Now, just a month into his new gig as an academic, he can look back at his time with a dose of brutal honesty.

“It’s kinda a crappy job to be a chief security officer,” said Stamos, Facebook’s former security chief, in an interview with TechCrunch at Disrupt SF on Thursday.

“It’s like being a [chief financial officer] before accounting was invented,” he said.

“When you decide to take on the [chief security officer] title, you decide that you’re going to run the risk of having decisions made above you or issues created by tens of thousands of people making decisions that will be stapled to your resume,” he said.

Stamos recently joined Stanford University after three years as Facebook’s security chief. Before then, he was Yahoo’s chief information security officer for less than a year before he departed the company, reportedly in conflict with then-Yahoo chief executive Marissa Mayer over the company’s complicity with a secret government surveillance program.

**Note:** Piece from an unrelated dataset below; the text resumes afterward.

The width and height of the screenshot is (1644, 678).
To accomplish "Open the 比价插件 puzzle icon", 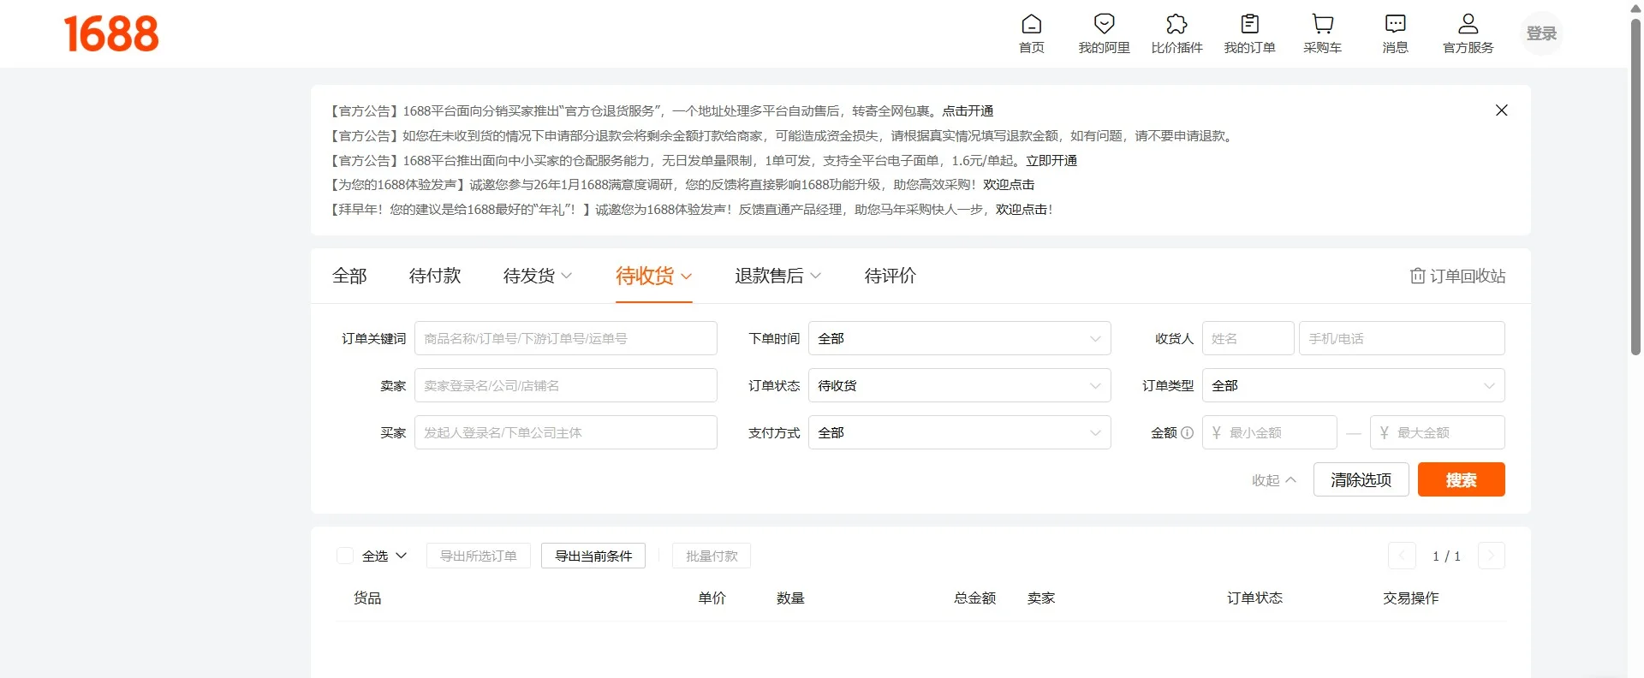I will click(x=1176, y=25).
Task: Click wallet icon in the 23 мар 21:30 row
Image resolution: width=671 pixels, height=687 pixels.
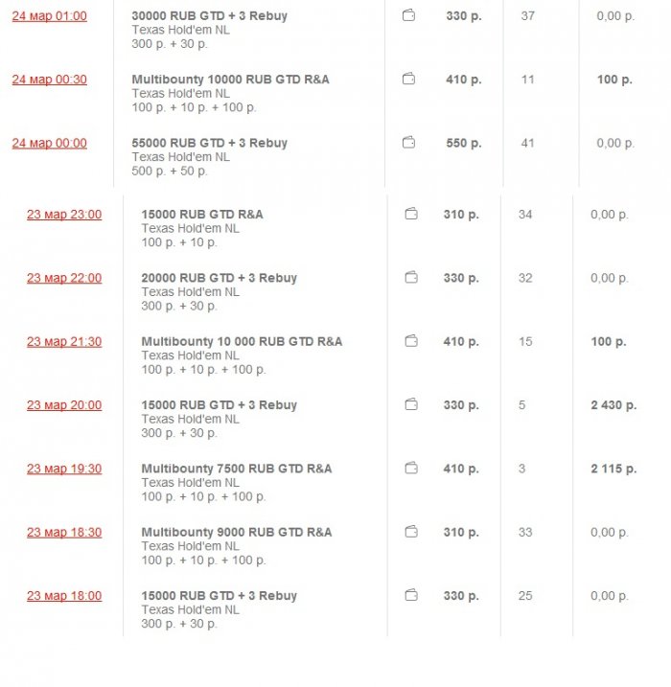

His name is synonymous to many as a fierce defender of user security and rights, but he was at the helm when both his former employers were hit by security scandals — Yahoo had a a three-billion user data breach, and Facebook with the Cambridge Analytica voter profiling incident. Although inherited, he said he wasn’t going to “shirk” the blame.

“I was the CSO when all this stuff happened — it was my responsibility,” he said.

“I also hope I was able to make things better,” he said. “If you’re making individual decisions that you believe are ethical and moral that are pushing the ball in the right direction, in the end if things are imperfect, you have to live with yourself and continue to do good things.”

He said most companies have to navigate security, but also privacy and misuse of their products.

Stamos admits that while he came from a “traditional CSO” background, he quickly learned that the vast majority of harm caused by technology “does not have any interesting technical component.”

Speaking to disinformation, child abuse and harassment, he said that it’s the “technically correct use of the things we build that cause harm.”

He said that the industry needs to vastly expand how companies deal with issues that encompass but don’t fall within the strict realm of cybersecurity. “There’s not really a field around it,” he said, talking to the need to redefine “cybersecurity” to also include issues of trust, safety and privacy — three things that are important for companies to be working to ensure, but don’t necessarily fit into the traditional security model.

“There’s not a tech company starting up right now that is not going to have to worry about these trust, safety and privacy issues,” he said. “And hopefully we can take some of those lessons and spread them out a bit more.”

“I’ve learned a lot of things from the failures I’ve seen up close and I want other people to learn about them,” he said. That, he said, is one of the things he wants to help teach at Stanford, where he’s likely to stay for some time.

Asked if he would ever go back to a previous role as a chief security officer, “not for quite a long time,” he said.